Finishing Our Course with Joy, J. I. Packer. Wheaton: Crossway, 2014.
Summary: A meditation on aging that combines coming to terms with the physical changes in our bodies while pressing on to complete our course of actively serving the Lord.
J. I. Packer was a middle-aged scholar when his book Knowing God found its way to me as a college student. I had a chance to hear him speak on revival in Ann Arbor in his mid-fifties. Now I have passed that milestone, while Packer is still an active scholar and writer at age 91. I personally can’t think of a person I’d rather listen to teach about aging and finishing well in Christ.
This pithy little book of meditations on aging is worth its weight in gold. It opens with a remarkable tribute, from a Commonwealth citizen to Queen Elizabeth II (who is a few months older than Packer, also 91 at this writing):
” The Queen is a very remarkable person. Tirelessly, it seems, she goes on doing what she has been doing for six decades and more: waving in shy friendliness to the crowds past whom she is transported, and greeting with a smile one and another; children particularly, whom she meets in her walkabouts. It is more than sixty years since she publicly committed herself before God to serve Commonwealth citizens all her life. She has done it devotedly up to now, and will undoubtedly continue doing it as long as she physically can. So we may expect to see more of the porkpie hats and hear more of the clear, easy voice as her reign continues. She is a Christian lady resolved to live out her vow till she drops. She merits unbounded admiration from us all” (p. 12).

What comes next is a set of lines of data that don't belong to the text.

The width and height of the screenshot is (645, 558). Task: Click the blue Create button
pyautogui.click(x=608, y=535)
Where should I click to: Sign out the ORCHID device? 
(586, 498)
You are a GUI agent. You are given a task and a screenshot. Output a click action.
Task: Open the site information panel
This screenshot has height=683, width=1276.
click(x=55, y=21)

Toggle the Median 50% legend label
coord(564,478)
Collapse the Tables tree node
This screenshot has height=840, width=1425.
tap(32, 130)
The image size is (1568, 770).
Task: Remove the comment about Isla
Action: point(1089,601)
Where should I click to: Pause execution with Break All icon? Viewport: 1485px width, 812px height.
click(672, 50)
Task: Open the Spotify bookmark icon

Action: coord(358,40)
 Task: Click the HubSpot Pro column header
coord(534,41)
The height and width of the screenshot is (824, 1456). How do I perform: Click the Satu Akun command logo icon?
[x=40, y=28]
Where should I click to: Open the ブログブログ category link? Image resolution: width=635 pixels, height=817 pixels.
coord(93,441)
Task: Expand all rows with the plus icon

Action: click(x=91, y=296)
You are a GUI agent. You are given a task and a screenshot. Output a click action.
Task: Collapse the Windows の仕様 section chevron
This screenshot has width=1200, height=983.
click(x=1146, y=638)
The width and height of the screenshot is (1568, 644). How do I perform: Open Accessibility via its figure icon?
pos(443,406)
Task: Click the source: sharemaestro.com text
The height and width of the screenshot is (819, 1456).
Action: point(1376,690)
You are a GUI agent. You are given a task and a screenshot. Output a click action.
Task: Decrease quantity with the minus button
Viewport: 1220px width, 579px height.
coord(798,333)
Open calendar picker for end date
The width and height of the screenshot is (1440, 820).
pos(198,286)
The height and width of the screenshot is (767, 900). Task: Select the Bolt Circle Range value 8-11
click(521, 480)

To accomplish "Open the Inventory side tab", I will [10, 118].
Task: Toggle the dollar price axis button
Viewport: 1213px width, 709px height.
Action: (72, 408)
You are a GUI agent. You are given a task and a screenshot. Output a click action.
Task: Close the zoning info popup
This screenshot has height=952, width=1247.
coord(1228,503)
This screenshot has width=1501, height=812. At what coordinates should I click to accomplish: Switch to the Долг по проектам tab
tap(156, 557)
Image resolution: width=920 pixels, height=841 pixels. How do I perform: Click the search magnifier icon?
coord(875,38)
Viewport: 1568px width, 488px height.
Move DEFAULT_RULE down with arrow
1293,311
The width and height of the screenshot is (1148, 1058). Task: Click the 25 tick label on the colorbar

This quote should give you a sense of the theme of this book. In his first chapter on “We Grow Old” he discusses facing honestly our physical decline, but also talks about ripeness as a positive image of old age, and commends three ideas:
- First, live for God one day at a time.
- Second, live in the present moment.
- Third, live ready to go when Christ comes for you.
Packer thinks that the wrong way to pursue this is to kick back and take our ease and follow the typical retiree life of leisure activities.
In “Soul and Body” Packer talks about what it means for us to be embodied persons and explores the opposite temptation of aging leaders who refuse to relinquish power, or do so reluctantly and take it out on their families. Pride and insecurity may prevent us to recognizing when our advancing age suggests that it is time to hand off to rising leaders.
“Keeping Going” begins to fill in Packer’s vision of avoiding the perils of leisured retirement, and the stubborn and fearful refusal to let go of formal leadership roles. Packer proposes a life where we continue to be learners rooted in a mentally engaged study of scripture that seeks growth as thoughtful, discerning, and vibrant disciples. And while we may step aside from formal leadership roles, we should be open to the ways we might exercise influence leadership through our relationships, particularly intergenerationally. He commends Paul’s statement that he has finished his race (2 Timothy 4:6-8), and sees this as a call to clear goals, purposeful planning, resolute concentration, and supreme effort so that we might finish well our own races.
“We Look Forward” builds on this and the future hope toward which we run, beyond the finish line. He reflects on the marvelous “upgrade” that our resurrection bodies represent, the hope of being with the Lord, and the reckoning we will face that determines, not our salvation, but the opportunities we will enjoy in those new bodies, connected to how we’ve lived in these. And so he concludes with the opportunities we have now, even in advancing years. We may have five, ten, or twenty years or more where we will be able to serve in some ways to advance the Lord’s kingdom. Will we do this with a maturity, humility, and zeal that encourages others to press on in their own races, their own life course?
How grateful I am for this word from one three decades ahead of me who is still running his race with joy. I need his warnings against the temptation to take our ease, and finish before we’ve finished in terms of our lives of discipleship and service. He challenges me in my own work of leadership to be diligent in preparing to pass the baton to others while preparing for new roles of service that steward the gifts and lessons of life to bless others in the church. He challenges me to growing and learning in Christ. The followers of Christ who I’ve seen end their lives best have lived like this. By God’s grace, I want to be one of them.